### Esercizio assegnato A
Riduci a un breve elenco puntato il paragrafo dell'articolo sui Cie che inizia con «Da ricordare che attraverso», senza perdere i fatti principali.
### Esercizio assegnato B
Restituisci il brano dell'articolo sui Cie che parte da "Da ricordare che" e finisce con "mesi della detenzione.".

Tahar BenJelloun, 1998



Relizzazione tecnica Emiliano Nieri

24 marzo 2015

Inutili, cari e dannosi «Vogliamo chiudere i Cie»
«SI PUÒ MEDITARE SU UNA SOSTITUZIONE CON UNO STRUMENTO CHE ABBIA LO STESSO TIPO DI OBIETTIVO E PORTI GLI STESSI RISULTATI»
Il Garantista, 24-03-2015
Damiano Aliprandi
Il Viminale sta meditando per il superamento dei centri di identificazione ed espulsione. A rivelarlo è stato il sottosegretario all`Interno, Domenico Manzione, rispondendo a un`interrogazione del Pd (risalente alla primavera scorsa) in aula alla Camera: «Si può meditare su una sostituzione con uno strumento che abbia lo stesso tipo di obiettivo e possa raggiungere lo stesso tipo di risultato». Manzione poi ha spiegato: «Attualmente non ci sono nei centri più di 400 persone e sul territorio nazionale, a parte i due siciliani, ne sono rimasti solo tre in funzione». Il rappresentante del Viminale ha aggiunto: « Proprio lo scarso afflusso di persone all`interno di questi centri e la loro dislocazione territoriale danno l`idea che si possa riflettere su un superamento dei centri, a condizione però che si capisca che il Cie rimane uno strumento che tende a evitare la confusione - che tanto stress provoca ai territori - tra chi ha diritto di asilo e chi no». Secondo Manzione più in generale, il governo - e il Parlamento - si sono mossi «nella direzione di rendere il più possibile accoglienti, nel rispetto dei diritti umani, i centri in questione ». Tra le problematiche maggiori, ha ricordato Manzione, il protrarsi della permanenza nei centri, «vissuto dagli immigrati con un senso di frustrazione che può talvolta sfociare in violenza o episodi di autolesionismo». Il sottosegretario ha ricordato come vadano nella giusta direzione, per migliorare il sistema, la legge 161 del 2004, il recente decreto Svuota carceri e il regolamento unico per il funzionamento dei centri.
Da ricordare che attraverso un`indagine istituzionale, i Cie sono risultati oggettivamente costosi, inutili e peggiori del carcere. Il rapporto sui centri di identificazione e di espulsione elaborato dalla Commissione diritti umani del Senato è stata una condanna senza appello delle strutture istituite nel 1998 dalla Legge Turco-Napolitano col nome di Centri di permanenza temporanea e assistenza (Cpta) e poi diventati, nel 2011, "centri di espulsione". Una lunga storia segnata da una serie di modifiche normative, spesso ispirate dall`esigenza politica di dar prova di una severità fine a se stessa - nel 2009 l`allora ministro Roberto Maroni disse che bisognava essere "cattivi" con gli immigrati irregolari - come l`allungamento fino a sei mesi della detenzione.
L`ultimo aggiornamento del rapporto sui Cie chiarisce ulteriormente che le categorie del "buonismo" o del "cattivismo" sono del tutto inadeguate. I numeri, infatti, dicono semplicemente che i Centri di identificazione ed espulsione sono inefficaci. E che il problema va affrontato con razionalità. Senza pregiudizi ideologici e tenendo alla larga le esigenze della propaganda politica.

### Righe fornite

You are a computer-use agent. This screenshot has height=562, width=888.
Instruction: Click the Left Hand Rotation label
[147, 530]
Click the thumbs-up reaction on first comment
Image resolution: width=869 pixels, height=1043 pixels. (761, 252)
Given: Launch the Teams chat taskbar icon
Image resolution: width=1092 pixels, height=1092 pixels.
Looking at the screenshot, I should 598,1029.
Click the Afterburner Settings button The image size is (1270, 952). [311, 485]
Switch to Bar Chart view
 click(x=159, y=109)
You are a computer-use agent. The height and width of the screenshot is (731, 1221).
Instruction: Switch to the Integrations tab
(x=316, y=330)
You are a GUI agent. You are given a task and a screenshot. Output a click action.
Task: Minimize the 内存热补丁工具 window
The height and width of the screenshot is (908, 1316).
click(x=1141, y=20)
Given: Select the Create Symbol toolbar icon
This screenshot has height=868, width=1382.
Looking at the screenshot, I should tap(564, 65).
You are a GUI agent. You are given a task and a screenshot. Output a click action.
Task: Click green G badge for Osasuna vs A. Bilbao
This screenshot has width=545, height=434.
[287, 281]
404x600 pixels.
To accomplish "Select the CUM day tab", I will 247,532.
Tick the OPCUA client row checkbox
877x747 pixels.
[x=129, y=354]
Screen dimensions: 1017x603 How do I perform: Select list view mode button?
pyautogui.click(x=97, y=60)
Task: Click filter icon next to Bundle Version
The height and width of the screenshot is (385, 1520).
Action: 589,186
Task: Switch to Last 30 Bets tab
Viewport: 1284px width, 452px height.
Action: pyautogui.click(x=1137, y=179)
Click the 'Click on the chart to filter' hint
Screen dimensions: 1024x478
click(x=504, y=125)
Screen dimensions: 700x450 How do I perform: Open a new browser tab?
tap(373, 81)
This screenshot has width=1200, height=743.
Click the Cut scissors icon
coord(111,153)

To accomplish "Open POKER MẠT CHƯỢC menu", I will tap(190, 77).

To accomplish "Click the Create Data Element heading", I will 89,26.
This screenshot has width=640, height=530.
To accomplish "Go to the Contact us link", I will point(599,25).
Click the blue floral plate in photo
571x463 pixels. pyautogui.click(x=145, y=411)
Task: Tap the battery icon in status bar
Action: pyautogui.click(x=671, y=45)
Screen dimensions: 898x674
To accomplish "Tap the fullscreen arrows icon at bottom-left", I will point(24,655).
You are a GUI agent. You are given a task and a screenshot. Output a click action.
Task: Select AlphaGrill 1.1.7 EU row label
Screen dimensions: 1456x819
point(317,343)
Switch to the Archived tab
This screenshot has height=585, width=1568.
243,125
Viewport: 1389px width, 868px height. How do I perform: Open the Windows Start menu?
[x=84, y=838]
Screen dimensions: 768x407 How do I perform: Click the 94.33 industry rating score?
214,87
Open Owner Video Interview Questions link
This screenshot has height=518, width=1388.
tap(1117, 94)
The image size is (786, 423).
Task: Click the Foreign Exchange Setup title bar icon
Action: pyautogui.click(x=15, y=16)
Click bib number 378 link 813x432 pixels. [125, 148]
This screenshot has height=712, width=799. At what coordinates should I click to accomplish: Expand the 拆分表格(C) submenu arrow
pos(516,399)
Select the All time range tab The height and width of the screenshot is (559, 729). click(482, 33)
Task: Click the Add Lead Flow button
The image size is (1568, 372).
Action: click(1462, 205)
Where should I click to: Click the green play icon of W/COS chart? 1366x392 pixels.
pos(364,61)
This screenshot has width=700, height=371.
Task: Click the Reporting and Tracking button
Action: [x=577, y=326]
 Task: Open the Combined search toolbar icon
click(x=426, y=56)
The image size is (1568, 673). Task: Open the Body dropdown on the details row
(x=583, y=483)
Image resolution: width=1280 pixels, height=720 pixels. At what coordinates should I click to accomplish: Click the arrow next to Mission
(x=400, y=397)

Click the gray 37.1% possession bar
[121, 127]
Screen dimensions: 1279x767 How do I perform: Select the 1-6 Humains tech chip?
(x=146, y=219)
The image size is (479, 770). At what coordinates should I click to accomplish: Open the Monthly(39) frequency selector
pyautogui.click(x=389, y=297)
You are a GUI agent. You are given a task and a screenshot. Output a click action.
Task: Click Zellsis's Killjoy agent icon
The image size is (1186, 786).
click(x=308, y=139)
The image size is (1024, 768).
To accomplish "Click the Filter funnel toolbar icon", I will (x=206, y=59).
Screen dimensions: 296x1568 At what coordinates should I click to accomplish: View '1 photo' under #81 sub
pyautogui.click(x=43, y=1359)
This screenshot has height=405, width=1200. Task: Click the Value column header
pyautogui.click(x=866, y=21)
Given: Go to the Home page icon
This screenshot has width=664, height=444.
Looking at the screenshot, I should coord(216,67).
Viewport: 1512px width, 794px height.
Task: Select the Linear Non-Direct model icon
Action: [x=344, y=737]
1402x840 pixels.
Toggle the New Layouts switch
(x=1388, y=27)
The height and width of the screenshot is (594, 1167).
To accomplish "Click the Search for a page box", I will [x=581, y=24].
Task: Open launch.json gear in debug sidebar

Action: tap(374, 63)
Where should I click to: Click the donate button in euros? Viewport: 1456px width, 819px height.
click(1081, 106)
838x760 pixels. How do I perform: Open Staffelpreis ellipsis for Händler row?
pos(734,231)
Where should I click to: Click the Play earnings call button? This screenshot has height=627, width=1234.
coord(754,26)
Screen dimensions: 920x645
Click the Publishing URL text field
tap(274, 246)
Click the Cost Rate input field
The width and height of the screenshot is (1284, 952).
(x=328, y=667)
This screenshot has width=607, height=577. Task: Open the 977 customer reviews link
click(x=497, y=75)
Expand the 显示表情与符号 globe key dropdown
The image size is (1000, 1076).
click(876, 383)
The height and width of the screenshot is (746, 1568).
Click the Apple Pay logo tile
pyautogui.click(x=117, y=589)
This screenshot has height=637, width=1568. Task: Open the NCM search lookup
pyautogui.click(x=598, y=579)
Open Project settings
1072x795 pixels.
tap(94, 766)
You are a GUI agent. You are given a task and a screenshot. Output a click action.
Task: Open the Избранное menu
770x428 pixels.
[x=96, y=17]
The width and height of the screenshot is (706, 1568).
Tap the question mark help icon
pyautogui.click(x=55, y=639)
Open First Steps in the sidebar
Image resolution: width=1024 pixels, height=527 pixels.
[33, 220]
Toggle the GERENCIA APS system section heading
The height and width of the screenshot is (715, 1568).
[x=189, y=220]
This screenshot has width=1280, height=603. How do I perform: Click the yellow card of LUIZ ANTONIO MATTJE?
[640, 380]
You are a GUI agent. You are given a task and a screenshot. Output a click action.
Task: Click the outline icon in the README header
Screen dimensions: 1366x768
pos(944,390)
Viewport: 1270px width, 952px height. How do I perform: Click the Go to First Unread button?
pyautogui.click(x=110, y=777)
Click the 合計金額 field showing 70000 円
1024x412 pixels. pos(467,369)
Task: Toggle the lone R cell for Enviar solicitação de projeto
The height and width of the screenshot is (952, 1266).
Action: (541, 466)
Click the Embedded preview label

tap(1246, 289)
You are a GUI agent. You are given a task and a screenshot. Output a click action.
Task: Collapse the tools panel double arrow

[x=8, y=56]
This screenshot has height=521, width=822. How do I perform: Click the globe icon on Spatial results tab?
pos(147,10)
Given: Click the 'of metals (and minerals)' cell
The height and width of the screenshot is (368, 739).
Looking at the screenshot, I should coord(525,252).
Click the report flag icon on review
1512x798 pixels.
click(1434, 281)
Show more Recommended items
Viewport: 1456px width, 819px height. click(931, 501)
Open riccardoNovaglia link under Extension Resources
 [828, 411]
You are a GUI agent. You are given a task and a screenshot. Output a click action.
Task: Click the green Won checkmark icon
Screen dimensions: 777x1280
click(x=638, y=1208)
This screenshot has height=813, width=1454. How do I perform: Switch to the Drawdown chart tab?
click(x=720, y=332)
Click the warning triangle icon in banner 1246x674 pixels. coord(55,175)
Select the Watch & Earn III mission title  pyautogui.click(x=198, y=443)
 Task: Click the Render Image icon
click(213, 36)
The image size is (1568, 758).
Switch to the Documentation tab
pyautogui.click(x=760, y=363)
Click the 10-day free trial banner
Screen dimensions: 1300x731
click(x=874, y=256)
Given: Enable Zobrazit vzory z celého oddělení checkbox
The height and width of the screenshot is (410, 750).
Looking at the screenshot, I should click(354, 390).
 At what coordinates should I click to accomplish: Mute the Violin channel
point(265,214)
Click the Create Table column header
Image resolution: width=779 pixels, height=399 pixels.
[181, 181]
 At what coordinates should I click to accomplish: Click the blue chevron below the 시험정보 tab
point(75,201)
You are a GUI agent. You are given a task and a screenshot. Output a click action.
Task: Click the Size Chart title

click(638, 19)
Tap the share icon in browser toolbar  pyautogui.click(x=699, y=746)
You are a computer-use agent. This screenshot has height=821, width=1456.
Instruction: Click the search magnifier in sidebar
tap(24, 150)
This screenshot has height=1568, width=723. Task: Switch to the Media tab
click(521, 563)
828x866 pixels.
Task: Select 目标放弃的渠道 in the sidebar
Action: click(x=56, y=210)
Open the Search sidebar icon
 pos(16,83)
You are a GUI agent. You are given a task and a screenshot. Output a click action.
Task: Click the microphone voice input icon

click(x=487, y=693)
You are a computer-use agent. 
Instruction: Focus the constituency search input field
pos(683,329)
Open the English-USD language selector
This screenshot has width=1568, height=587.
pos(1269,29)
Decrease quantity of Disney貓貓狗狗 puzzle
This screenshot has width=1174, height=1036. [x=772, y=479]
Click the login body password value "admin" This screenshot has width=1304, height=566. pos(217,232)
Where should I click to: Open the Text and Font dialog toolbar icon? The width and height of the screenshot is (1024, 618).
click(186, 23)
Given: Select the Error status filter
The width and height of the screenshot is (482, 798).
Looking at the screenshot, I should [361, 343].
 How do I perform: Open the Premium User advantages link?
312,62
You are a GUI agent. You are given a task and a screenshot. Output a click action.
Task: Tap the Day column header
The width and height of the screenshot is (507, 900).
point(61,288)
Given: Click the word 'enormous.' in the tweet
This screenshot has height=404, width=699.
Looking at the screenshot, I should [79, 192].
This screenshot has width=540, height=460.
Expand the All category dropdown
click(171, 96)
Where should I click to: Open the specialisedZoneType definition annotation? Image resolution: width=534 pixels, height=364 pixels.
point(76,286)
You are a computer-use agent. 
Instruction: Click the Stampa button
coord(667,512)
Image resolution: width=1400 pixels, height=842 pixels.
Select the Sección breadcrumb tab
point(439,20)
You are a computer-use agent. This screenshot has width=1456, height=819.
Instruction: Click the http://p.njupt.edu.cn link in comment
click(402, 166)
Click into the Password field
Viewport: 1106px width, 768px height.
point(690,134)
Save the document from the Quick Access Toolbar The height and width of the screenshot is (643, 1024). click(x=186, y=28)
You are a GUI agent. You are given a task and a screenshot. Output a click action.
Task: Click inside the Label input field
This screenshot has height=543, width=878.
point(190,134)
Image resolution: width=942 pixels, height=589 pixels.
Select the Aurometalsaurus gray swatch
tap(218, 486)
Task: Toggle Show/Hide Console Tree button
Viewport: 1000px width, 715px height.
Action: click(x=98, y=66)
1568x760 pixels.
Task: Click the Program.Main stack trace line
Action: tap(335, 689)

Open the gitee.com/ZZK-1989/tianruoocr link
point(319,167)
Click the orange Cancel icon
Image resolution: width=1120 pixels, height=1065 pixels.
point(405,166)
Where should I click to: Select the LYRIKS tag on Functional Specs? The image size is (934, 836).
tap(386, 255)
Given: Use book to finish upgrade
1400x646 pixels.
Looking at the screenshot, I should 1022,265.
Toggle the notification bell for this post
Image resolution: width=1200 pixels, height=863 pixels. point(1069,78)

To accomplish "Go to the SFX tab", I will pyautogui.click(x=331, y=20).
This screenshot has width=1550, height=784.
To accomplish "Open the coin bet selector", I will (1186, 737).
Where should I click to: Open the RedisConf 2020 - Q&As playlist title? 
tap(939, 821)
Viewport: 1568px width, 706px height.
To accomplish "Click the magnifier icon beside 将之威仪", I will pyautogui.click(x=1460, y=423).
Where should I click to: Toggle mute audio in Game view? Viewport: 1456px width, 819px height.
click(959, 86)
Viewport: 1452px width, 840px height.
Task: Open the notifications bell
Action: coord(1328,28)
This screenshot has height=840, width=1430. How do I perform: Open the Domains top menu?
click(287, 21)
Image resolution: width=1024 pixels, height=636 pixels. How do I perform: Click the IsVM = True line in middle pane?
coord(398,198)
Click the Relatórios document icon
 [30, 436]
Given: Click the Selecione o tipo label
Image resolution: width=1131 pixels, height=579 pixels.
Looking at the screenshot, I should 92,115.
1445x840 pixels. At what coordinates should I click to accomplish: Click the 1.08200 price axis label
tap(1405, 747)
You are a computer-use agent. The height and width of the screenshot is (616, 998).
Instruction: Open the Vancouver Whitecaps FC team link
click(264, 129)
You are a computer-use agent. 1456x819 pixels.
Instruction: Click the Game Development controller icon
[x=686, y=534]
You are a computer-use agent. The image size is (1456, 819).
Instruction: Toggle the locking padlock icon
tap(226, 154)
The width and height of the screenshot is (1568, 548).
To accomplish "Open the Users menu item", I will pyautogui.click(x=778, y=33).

### Risposta A
- Secondo un'indagine istituzionale, i Cie sono costosi, inutili e peggiori del carcere.
- Il rapporto della Commissione diritti umani del Senato li ha condannati senza appello.
- Sono nati nel 1998 con la Legge Turco-Napolitano come Centri di permanenza temporanea e assistenza (Cpta) e nel 2011 sono diventati "centri di espulsione".
- Hanno subito molte modifiche normative, spesso dettate da una severità fine a se stessa, come l'allungamento della detenzione fino a sei mesi.
- Nel 2009 l'allora ministro Roberto Maroni disse che bisognava essere "cattivi" con gli immigrati irregolari.

### Risposta B
Da ricordare che attraverso un`indagine istituzionale, i Cie sono risultati oggettivamente costosi, inutili e peggiori del carcere. Il rapporto sui centri di identificazione e di espulsione elaborato dalla Commissione diritti umani del Senato è stata una condanna senza appello delle strutture istituite nel 1998 dalla Legge Turco-Napolitano col nome di Centri di permanenza temporanea e assistenza (Cpta) e poi diventati, nel 2011, "centri di espulsione". Una lunga storia segnata da una serie di modifiche normative, spesso ispirate dall`esigenza politica di dar prova di una severità fine a se stessa - nel 2009 l`allora ministro Roberto Maroni disse che bisognava essere "cattivi" con gli immigrati irregolari - come l`allungamento fino a sei mesi della detenzione.